Onze nachtelijke tehuiskomsten moeten in haar buurt opgemerkt zijn. Zeker is dat verleden Dinsdag een kerel van de geheime politie bij haar gekomen is en haar heeft meegedeeld dat ze een Liebhaber heeft, wiens naam hij volstrekt weten moest. Zij heeft Emmanuel gezegd, maar beweerd den familienaam [6] te ignoreeren. Daarop zei de Pourbaix[10], dat het een klerk op 't stadhuis was. Zij stond paf! Intusschen daar is tot heden, voor zooveel ik thans nog weet, niets meer van gekomen. Wij zijn echter zeer op onze hoede. Men zou haar over de grenzen kunnen zetten misschien, ofwel andere onaangename dingen toebrengen.
Als antwoord op die uitdaging zijn wij Dinsdag nacht nog eens gaan slapen. Ik bezat 0 fr.15..! 'k Weet niet, of het geen adieu-voorstelling was. 'k Hoop neen. Maar wat me ongerust maakt is, dat ze den brief dien ik haar heden morgen schreef nog niet beantwoordde, en dat zij niet aan 't venster stond, wat ik haar gevraagd heb. Misschien is de politie er weêral tusschen!

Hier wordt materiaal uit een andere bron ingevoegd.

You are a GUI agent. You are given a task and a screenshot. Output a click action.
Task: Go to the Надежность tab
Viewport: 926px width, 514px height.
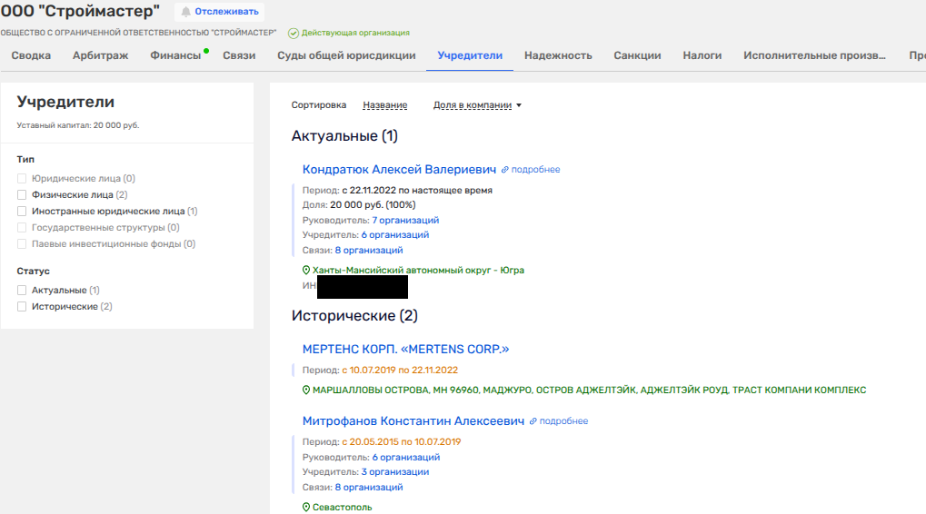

Ik eindig, tot ik beter gestemd ben. — Heb almanak ontvangen en zend eerlang geld aan Jacques Mesnil, die er puike dingen heeft ingeschreven.[11] — De boeken der Sjosseteit ter bevordering mijner verveling komen weldra.[12]
Schrijf spoedig.
Uw Mane.

Annotations

[*] 'Ruminants' (Fr.): herkauwers.
[*] 'Kwantig' (afgeleid van 'kwant'): het woord komt niet voor in het Idioticon van het Antwerpsch dialect van P.J.Cornelissen en J.B. Vervliet.
[1] Het banket van het Taalverbond op 31 januari 1891. Zie brief 1, noot 17.
[2] Dinsdag, 3 februari 1891. Het enige stuk dat men toen te Antwerpen speelde, was Lucia di Lammermoor, m.n. in het Théâtre Royal d'Anvers. [3].
[3] Lucia di Lammermoor, opera in drie bedrijven van Gaetano Donizetti, op een libretto van G. Cammarano, naar Walter Scotts roman The Bride of Lammermoor. De creatie van die opera gebeurde te Napels op 26 sept. 1835.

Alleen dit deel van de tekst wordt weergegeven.